I wet down my recently nålbound hat with soap and water to do light fulling (locking wool fibers together in fabric) and was quite surprised when the stitches relaxed and the hat lengthened.
Photo description: nålbound hat before fulling and blockingPhoto description: same hat after lightly fulling and blocking
I intentionally made the hat larger because I know that wool hats shrink with wearing because of the natural fulling process from moisture and movement. I agitated the hat in the gentle soap and water to deliberately start the felting process, not expecting that much change with the Oslo stitch I used. I wanted the hat to be a slouch hat with folded brim, so really it came out remarkably well, serendipitously.
I spent last week watching as much of the Sweet Adeline International Convention webcast live as I could. This gave my fingers long stretches of idle time, which I filled with nålbinding a hat. My parents-in-law recently visited Ireland, and brought me back some Aran wool, which is lovely to nålbind because it tears apart easily and felts back together well.
Photo description: starting a hat with a cherry wood nal, Aran wool, and an Oslo stitch
At one point I ran out the door for school pickup and dropped my nal somewhere. Waiting in the car I crafted one out of a straw by cutting one end at an angle and making two slits at the other end to hold the yarn. It worked, but wasn’t as pleasant as my wool polished cherry wood nal. I’m glad I found it when I returned home.
Photo description: nal made from a plastic straw, convention notes in the background
I know to make wool items bigger than intended because as it is worn it will naturally felt and shrink some. I thought my initial circle was oversized, but as I stitched the band contracted, so I switched my plan and added increases, and decided to gather the first rows together to form the crown. Aran wool is very lightly spun Merino, and does not have the strength to draw together and hold, so I made a length of flax cord instead. The flax won’t break and will probably outlast the wool.
Photo description: long line flax twine on the nålbound surface of the hatPhoto description: crown of the hat gathered together tightly with flax twine
I didn’t want to finish the hat with decreases, so I stitched a free length of Oslo chain, spiraled it into a rosette, and stitched down the bottom edge.
Photo description: nalbound chain spiral with a steel yarn needle in the process of a securing stitchPhoto description: finished hat, before blocking
I finished twining and stitching a linen string bag using long line flax and a loop and twist construction. I would twine a section, then loop that section, so the bag was made with a continuous length of string. I did not used any tools other than my fingers. As you can see in the photo above it looks a little wonky. I took it to the sink, gave it a soak in tap water, then laid it out to dry. The transformation was remarkable.

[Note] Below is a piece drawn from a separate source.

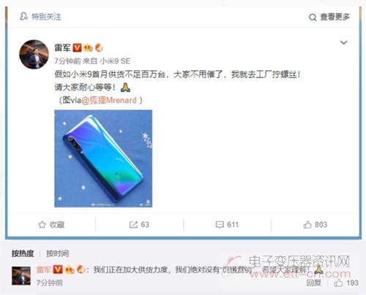Open comments via icon showing 611

(x=220, y=224)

Photo description: same bag after blocking
The bias twist in the stitches eased and it straightened out nicely. What wasn’t nice was the rust colored stains on the top.
Photo description: discoloration at the top of the bag
I used a different batch of flax for the last few rows, and I think something on my well water reacted to something in the flax, which is disappointing. I washed it with gentle laundry soap and laid it out to dry again.

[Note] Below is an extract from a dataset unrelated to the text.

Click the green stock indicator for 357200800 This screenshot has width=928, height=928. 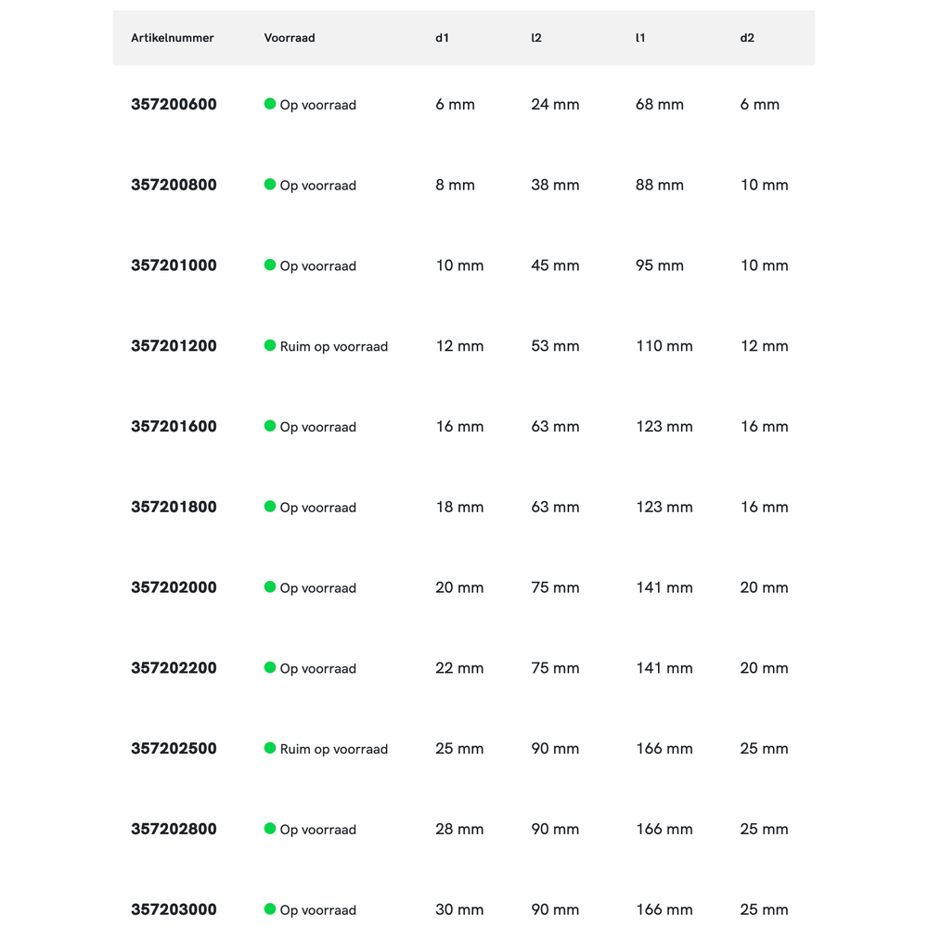coord(270,185)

Photo description: same bag after washing with gentle detergent
The rust color lessened, and now it looks more like a different batch of flax at the end, rather than a stain.
I’m also not pleased with the string ties. They are functional, but would be terrible to use to carry anything with much weight. The flax would hold, but the thin cord would cut into the flesh holding it. I do have an idea how to fix it.

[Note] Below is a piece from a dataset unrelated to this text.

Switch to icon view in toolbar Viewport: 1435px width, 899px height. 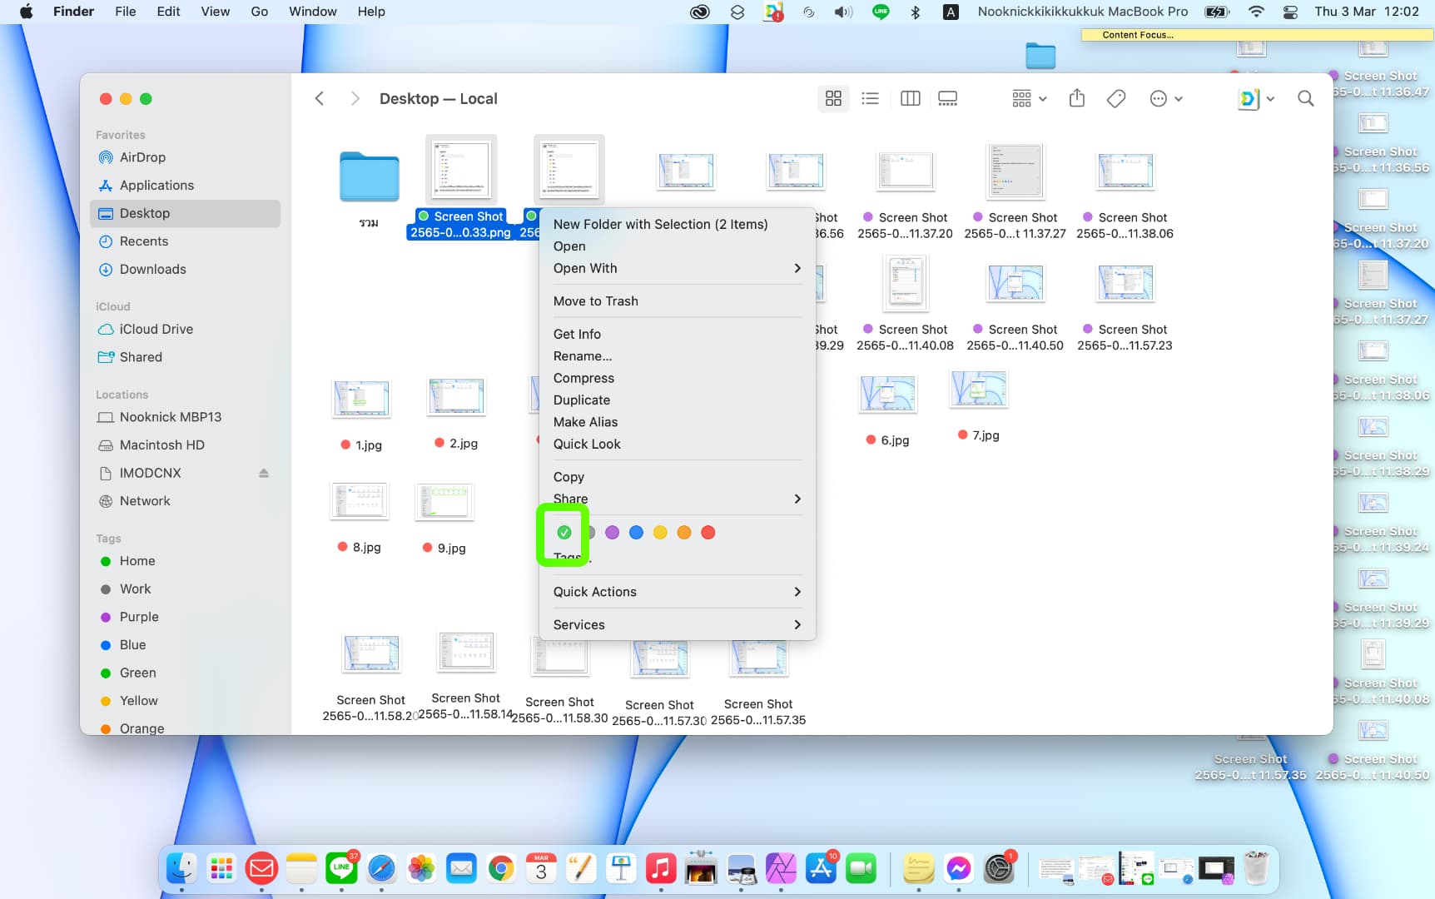(833, 99)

Photo description: loop and twist bag in progress next to flax fiber
After about 14 hours of riding in the car, I figure I have put about 12 hours into my loop and twist bag that I am twining from flax fiber as I go. I like the work because I can enjoy the scenery as we drive. I can both twine and loop mostly by feel (I do look when I join in new fiber.) I’m drawing my fiber from the center of the bundle, which I don’t think is the best way, because I’m getting tangles that have to be pulled out. I tried from one end, but the tangles were worse. I should lay out the fibers like flax spinners do, but space in the car is limited, and flax fibers can be over three feet long. The plan is to continue to twine until I run out of untangled fiber, then clean up the tangles and twine the string for the closure.
I started on the swatches for Jacob’s wool, and then finished them all in a day, even the nålbinding. I must have thirty other projects I’m not working on. Hm.
Photo description: four squares made from hand spun Jacob’s wool: knit (top left), crochet (top right), cut open nålbinding (bottom left), woven (bottom right)
I had two large cakes of yarn, and two small nostepinne balls, so I used the smaller amounts to make the swatches. I hope to make something wearable out of the larger cakes of yarn.